| Document |
________________

And especially when there’s a wealth of speculation the $1.5 billion Prime Air hub project at Cincinnati-Northern Kentucky International Airport that Amazon announced in January, deeply delighting the business community and public officials, might actually turn out to be far more than what the company describes as its first “centralized air hub to support its growing fleet of Prime Air cargo planes.”

Amazon’s project cements Kentucky’s status as THE center of distribution-delivery logistics for North America, the world’s most important economic market. The Prime Air hub will join the massive UPS Worldport package sorting and air-freight operation adjoining Louisville International Airport and the DHL Americas Hub for air freight already at CVG. Memphis-based FedEx, the other major U.S. logistics-distribution giant, last year added a 303,000-s.f. center in Louisville.

________________

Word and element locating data
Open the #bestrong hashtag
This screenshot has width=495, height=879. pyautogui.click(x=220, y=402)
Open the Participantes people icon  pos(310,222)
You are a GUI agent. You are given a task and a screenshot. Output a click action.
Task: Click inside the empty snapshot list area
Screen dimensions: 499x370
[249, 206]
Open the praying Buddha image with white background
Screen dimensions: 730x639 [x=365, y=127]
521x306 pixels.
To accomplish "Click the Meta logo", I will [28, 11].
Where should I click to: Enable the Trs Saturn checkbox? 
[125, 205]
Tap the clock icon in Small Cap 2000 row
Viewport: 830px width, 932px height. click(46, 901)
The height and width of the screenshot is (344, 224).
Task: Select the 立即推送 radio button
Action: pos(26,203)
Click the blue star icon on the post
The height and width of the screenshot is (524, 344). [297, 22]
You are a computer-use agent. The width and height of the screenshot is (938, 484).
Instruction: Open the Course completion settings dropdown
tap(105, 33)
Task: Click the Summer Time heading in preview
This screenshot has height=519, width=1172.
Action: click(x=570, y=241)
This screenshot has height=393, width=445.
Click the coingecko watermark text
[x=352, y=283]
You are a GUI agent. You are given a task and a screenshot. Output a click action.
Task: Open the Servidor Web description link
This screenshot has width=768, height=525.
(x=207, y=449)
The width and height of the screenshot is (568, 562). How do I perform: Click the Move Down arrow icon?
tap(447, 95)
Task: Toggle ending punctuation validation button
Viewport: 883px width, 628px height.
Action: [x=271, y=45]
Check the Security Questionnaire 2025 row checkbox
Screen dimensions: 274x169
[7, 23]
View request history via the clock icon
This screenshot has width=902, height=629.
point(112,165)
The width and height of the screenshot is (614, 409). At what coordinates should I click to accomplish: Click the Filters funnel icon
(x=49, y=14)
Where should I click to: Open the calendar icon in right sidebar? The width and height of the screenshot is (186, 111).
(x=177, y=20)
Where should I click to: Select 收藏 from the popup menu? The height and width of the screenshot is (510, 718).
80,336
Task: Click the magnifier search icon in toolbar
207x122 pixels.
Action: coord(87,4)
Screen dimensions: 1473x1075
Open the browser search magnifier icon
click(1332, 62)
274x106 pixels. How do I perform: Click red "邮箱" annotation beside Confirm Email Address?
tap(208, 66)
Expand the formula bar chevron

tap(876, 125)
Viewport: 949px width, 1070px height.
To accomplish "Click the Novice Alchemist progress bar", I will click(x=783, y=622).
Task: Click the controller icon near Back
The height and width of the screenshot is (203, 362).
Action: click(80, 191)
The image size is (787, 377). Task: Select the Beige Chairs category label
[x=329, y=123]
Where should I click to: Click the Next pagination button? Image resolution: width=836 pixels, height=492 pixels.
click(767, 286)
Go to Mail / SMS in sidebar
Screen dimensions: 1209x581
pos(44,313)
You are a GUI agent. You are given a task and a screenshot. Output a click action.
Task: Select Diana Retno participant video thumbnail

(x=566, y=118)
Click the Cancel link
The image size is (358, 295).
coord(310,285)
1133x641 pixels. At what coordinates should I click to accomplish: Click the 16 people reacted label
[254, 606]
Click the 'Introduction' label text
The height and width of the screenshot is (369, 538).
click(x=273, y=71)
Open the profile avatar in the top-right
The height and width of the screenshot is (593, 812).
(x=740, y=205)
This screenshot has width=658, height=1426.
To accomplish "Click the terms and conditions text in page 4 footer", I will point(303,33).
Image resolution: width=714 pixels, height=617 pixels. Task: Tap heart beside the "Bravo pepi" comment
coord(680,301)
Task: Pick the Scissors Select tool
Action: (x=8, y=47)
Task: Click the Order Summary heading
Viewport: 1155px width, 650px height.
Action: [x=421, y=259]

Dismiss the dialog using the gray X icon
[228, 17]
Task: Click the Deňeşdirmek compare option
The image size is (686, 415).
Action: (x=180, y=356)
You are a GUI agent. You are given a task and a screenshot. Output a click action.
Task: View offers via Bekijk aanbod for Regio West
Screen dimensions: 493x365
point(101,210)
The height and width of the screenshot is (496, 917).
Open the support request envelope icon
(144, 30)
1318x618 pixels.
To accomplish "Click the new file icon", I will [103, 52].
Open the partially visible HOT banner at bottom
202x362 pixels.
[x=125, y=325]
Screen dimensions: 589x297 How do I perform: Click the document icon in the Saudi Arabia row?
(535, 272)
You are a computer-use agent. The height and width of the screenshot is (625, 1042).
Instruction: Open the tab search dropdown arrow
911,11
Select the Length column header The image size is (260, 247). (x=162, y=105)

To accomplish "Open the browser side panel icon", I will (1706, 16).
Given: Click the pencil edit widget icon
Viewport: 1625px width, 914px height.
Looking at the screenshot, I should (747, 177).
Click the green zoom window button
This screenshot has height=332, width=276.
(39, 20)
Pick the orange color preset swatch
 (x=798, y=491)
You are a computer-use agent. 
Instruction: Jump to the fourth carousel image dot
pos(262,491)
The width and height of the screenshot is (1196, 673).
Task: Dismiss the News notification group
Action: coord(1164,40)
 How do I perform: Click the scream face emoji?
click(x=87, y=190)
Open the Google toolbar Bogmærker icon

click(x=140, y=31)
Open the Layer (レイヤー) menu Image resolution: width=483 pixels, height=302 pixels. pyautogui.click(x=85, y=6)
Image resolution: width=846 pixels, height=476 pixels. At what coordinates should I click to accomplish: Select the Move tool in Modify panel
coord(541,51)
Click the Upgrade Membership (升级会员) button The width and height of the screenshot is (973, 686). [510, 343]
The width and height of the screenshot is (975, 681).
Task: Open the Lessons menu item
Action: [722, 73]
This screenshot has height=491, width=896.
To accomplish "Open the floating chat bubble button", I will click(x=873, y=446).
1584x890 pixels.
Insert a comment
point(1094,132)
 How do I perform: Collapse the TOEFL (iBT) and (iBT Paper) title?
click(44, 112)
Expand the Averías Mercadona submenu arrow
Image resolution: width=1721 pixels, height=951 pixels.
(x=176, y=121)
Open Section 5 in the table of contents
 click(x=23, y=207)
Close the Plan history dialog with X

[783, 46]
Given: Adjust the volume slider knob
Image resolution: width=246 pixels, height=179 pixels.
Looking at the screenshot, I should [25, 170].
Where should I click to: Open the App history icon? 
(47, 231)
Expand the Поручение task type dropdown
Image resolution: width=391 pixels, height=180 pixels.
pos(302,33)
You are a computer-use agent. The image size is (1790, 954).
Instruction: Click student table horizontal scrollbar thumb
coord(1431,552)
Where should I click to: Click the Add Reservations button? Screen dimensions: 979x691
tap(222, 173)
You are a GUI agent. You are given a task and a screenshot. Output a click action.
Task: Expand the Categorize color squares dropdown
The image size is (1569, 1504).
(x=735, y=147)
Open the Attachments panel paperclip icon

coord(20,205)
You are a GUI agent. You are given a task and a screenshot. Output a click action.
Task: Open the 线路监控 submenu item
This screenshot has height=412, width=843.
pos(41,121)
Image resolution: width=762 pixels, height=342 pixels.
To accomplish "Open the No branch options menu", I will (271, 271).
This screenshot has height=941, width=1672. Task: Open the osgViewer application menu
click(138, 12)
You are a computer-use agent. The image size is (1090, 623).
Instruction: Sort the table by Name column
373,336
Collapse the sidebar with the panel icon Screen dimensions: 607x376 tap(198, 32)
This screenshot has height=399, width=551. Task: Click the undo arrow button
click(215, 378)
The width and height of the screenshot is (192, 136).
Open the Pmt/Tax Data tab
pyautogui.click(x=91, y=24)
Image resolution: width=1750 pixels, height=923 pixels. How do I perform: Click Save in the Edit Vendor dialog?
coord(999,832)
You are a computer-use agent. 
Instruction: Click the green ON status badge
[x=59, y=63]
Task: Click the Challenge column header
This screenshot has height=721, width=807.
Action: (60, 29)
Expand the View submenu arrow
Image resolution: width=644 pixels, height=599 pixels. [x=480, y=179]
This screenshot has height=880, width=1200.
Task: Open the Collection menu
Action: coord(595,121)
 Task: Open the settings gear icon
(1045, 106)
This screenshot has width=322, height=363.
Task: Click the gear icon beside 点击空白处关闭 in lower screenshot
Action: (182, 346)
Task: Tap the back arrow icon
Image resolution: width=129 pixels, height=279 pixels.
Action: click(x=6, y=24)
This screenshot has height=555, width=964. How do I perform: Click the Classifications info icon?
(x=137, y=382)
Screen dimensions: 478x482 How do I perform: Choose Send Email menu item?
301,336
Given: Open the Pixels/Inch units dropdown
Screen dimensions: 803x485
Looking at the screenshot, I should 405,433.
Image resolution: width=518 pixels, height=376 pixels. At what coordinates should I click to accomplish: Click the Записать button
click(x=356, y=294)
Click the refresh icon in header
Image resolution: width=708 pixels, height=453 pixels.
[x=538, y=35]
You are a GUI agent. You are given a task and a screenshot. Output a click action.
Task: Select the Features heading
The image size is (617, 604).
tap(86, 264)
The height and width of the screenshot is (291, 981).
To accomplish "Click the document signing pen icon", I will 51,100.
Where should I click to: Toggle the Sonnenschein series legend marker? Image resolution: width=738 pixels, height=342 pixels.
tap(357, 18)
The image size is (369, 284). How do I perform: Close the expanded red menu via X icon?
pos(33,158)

________________

| Required work |
- A) Extract the passage of the text on the Prime Air hub that begins at the words "Amazon’s project cements" and ends after the words "center in Louisville.", copying it exactly.
- B) Convert the lines of the records starting at the line containing "The image size is (787, 377)." and ending with the line containing "Select the Length", both included, into a JSON list of strings with one string per line and blank lines omitted.

| Solution list |
- A)
Amazon’s project cements Kentucky’s status as THE center of distribution-delivery logistics for North America, the world’s most important economic market. The Prime Air hub will join the massive UPS Worldport package sorting and air-freight operation adjoining Louisville International Airport and the DHL Americas Hub for air freight already at CVG. Memphis-based FedEx, the other major U.S. logistics-distribution giant, last year added a 303,000-s.f. center in Louisville.

- B)
[
  "The image size is (787, 377). Task: Select the Beige Chairs category label",
  "[x=329, y=123]",
  "Where should I click to: Click the Next pagination button? Image resolution: width=836 pixels, height=492 pixels.",
  "click(767, 286)",
  "Go to Mail / SMS in sidebar",
  "Screen dimensions: 1209x581",
  "pos(44,313)",
  "You are a GUI agent. You are given a task and a screenshot. Output a click action.",
  "Task: Select Diana Retno participant video thumbnail",
  "(x=566, y=118)",
  "Click the Cancel link",
  "The image size is (358, 295).",
  "coord(310,285)",
  "1133x641 pixels. At what coordinates should I click to accomplish: Click the 16 people reacted label",
  "[254, 606]",
  "Click the 'Introduction' label text",
  "The height and width of the screenshot is (369, 538).",
  "click(x=273, y=71)",
  "Open the profile avatar in the top-right",
  "The height and width of the screenshot is (593, 812).",
  "(x=740, y=205)",
  "This screenshot has width=658, height=1426.",
  "To accomplish \"Click the terms and conditions text in page 4 footer\", I will point(303,33).",
  "Image resolution: width=714 pixels, height=617 pixels. Task: Tap heart beside the \"Bravo pepi\" comment",
  "coord(680,301)",
  "Task: Pick the Scissors Select tool",
  "Action: (x=8, y=47)",
  "Task: Click the Order Summary heading",
  "Viewport: 1155px width, 650px height.",
  "Action: [x=421, y=259]",
  "Dismiss the dialog using the gray X icon",
  "[228, 17]",
  "Task: Click the Deňeşdirmek compare option",
  "The image size is (686, 415).",
  "Action: (x=180, y=356)",
  "You are a GUI agent. You are given a task and a screenshot. Output a click action.",
  "Task: View offers via Bekijk aanbod for Regio West",
  "Screen dimensions: 493x365",
  "point(101,210)",
  "The height and width of the screenshot is (496, 917).",
  "Open the support request envelope icon",
  "(144, 30)",
  "1318x618 pixels.",
  "To accomplish \"Click the new file icon\", I will [103, 52].",
  "Open the partially visible HOT banner at bottom",
  "202x362 pixels.",
  "[x=125, y=325]",
  "Screen dimensions: 589x297 How do I perform: Click the document icon in the Saudi Arabia row?",
  "(535, 272)",
  "You are a computer-use agent. The height and width of the screenshot is (625, 1042).",
  "Instruction: Open the tab search dropdown arrow",
  "911,11",
  "Select the Length column header The image size is (260, 247). (x=162, y=105)"
]